A BELEZA NAS COISAS FEIAS
Rangel Alves da Costa*
Um amigo me alerta sempre sobre a importância das coisas tidas e reconhecidas como feias, como se o conceito de feio não fosse meramente relativo. Porém ele insiste em dizer que não se trata de achar que uma coisa pode parecer horrorosa a alguém e a outra sugerir beleza, mas a feiúra pronta e acabada e sem contestação.
E acrescenta que a falta de contestação sobre a feiúra de algo é que, após a realização de uma análise mais aprofundada, pode demonstrar totalmente o contrário daquilo que se vê e se pensa, pois no considerado esquisito pode estar escondida uma imensa beleza.
Então certa vez pedi-lhe exemplos de coisas incontestavelmente feias. Então ele me respondeu que dependia da forma como eu queria encarar a feiúra, se de forma concreta ou abstrata. E novamente pedi que explicasse melhor.
É lógico, disse ele, que a feiúra concreta está naquilo visivelmente estabelecido, que está diante dos olhos e é a perfeita antítese do belo.
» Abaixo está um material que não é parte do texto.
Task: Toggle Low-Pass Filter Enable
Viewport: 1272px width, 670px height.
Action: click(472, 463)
Assim, nada mais feio do que uma cara sisuda num rosto fora dos padrões de simpatia, do que uma mulher gorda de minissaia, do que um velho andando todo tatuado e cheio de gírias ou um barrigudo de calça, camisa e cinto apertados demais.
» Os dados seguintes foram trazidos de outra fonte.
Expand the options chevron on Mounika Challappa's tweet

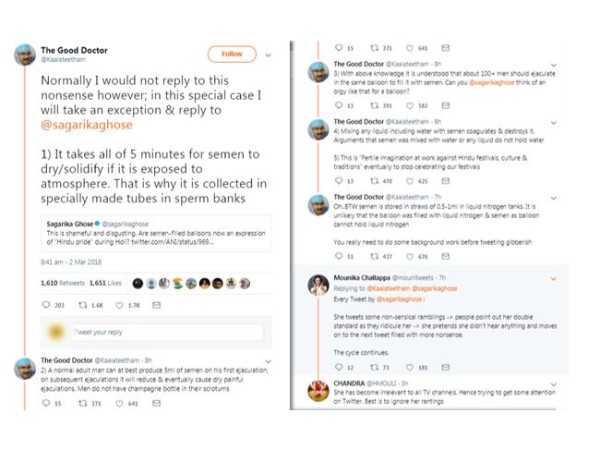pyautogui.click(x=554, y=280)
Quanto à feiúra abstrata, disse-me que ela só existe na medida do que o observador quer proporcionar existência, ou seja, ela só existe dentro do conceito de feio adotado pela pessoa. Nem todos são capazes de enxergar o que é abstratamente feio, pois traz consigo uma carga muito grande de sentimentalismo, humanismo e envolvimento com aquele mundo em que o feio está inserido.
O abstratamente feio existe, mas é preciso querer enxergá-lo; está muito mais presente na vida do que aquilo considerado belo, ainda que somente a beleza seja vista; se esconde através de um tênue véu, sempre a espera que um olhar mais atento o descubra, desperte e traga para a realidade mais visível; quando despertada do seu esconderijo pode assumir feições agonizantes e terrivelmente dolorosas.
Pedi-lhe então exemplos desse feio abstrato e fui imediatamente informado que pode ser visto na fome, nas guerras, nas tragédias, na violência, nos comportamentos desumanos, nas ações absurdas de certas pessoas, em tudo na vida onde haja dor, tristeza e sofrimento.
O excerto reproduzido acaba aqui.